You can setup a working LVS from the LVS-mini-HOWTO. Presumably it will be more upto date, clearer and simpler than this section.
Abreviations/conventions for setup/testing/configuring
client: client's IP =CIP gateway: gateway/router's IP =DGW (router will be the client in most test setups) director: director's IP =DIP on director eth0 virtual IP =VIP on director eth0:x (eg eth0:1) real-server: real-server IP =RIP on real-server eth0 virtual IP =VIP on real-server eth0:x/lo:0/tunl0/dummy0 gateway =SGW
(with suggestions from John Cronin jsc3@havoc.gtf.org
)
Get a fresh kernel from ftp.kernel.org and the matching ipvs patch from the software page on www.linuxvirtualserver.org. Apply the kernel patch 2.2.x using the instructions in the tarball. You'll do something like
director:/usr/src/linux# patch -p1 <../ipvs-0.9.8-2.2.14/ipvs-0.9.8-2.2.14.patch
(Note: kernels from RedHat are not the standard kernels off ftp.kernel.org. They are pre-patched with ipvs. If you are going to use RedHat files, follow RedHat's instructions, not ours. If you follow our instructions and try to patch a RH kernel you'll get
> Hunk #1 succeeded at 121 with fuzz 2 (offset 18 lines). > Hunk #2 FAILED at 153. > Hunk #3 FAILED at 163. > Hunk #4 FAILED at 177. > 3 out of 4 hunks FAILED -- saving rejects to include/linux/ip_masq.h.rej > > patching file `include/net/ip_masq.h' > Reversed (or previously applied) patch detected! Assume -R? [n]

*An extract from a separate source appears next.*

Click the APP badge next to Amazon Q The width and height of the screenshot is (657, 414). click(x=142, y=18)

The pre-applied patch on the RedHat kernel will likely be older than the one on the LVS website.)
Compile the 2.2.x kernel and reboot.
The actual kernel compile instructions will vary with kernel patch number. Here's what I used for ipvs-0.9.9 on kernel 2.2.15pre9 in the Networking options. The relevant options are marked. Some of the options are not explicitely required for LVS to work, but you'll need them anyhow - e.g. ip aliasing if you need to constuct a director with only one NIC, or tunneling if you are going to run VS-Tun. Until you know what you're doing activate all of the options with an '*' at the start of the line.

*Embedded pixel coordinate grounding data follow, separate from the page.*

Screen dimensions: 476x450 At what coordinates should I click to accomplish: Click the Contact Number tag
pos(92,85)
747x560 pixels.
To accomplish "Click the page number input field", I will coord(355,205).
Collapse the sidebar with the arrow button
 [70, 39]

You need to turn on "Prompt for developmental code... " or whatever under the "Code Maturity" section. In the "Networking" section, you have to turn on IP:masquerading before you get the ipvs option.
Do all the other kernel stuff - make modules, install the modules, copy the new kernel into / or /boot, edit lilo.conf and run lilo. Make sure you leave the old kernel config in lilo too, so you can recover if all does not go well. When loading the new kernel, make sure the ip_vs* modules get loaded. The README in the kernel source tree has all the necessary info in there.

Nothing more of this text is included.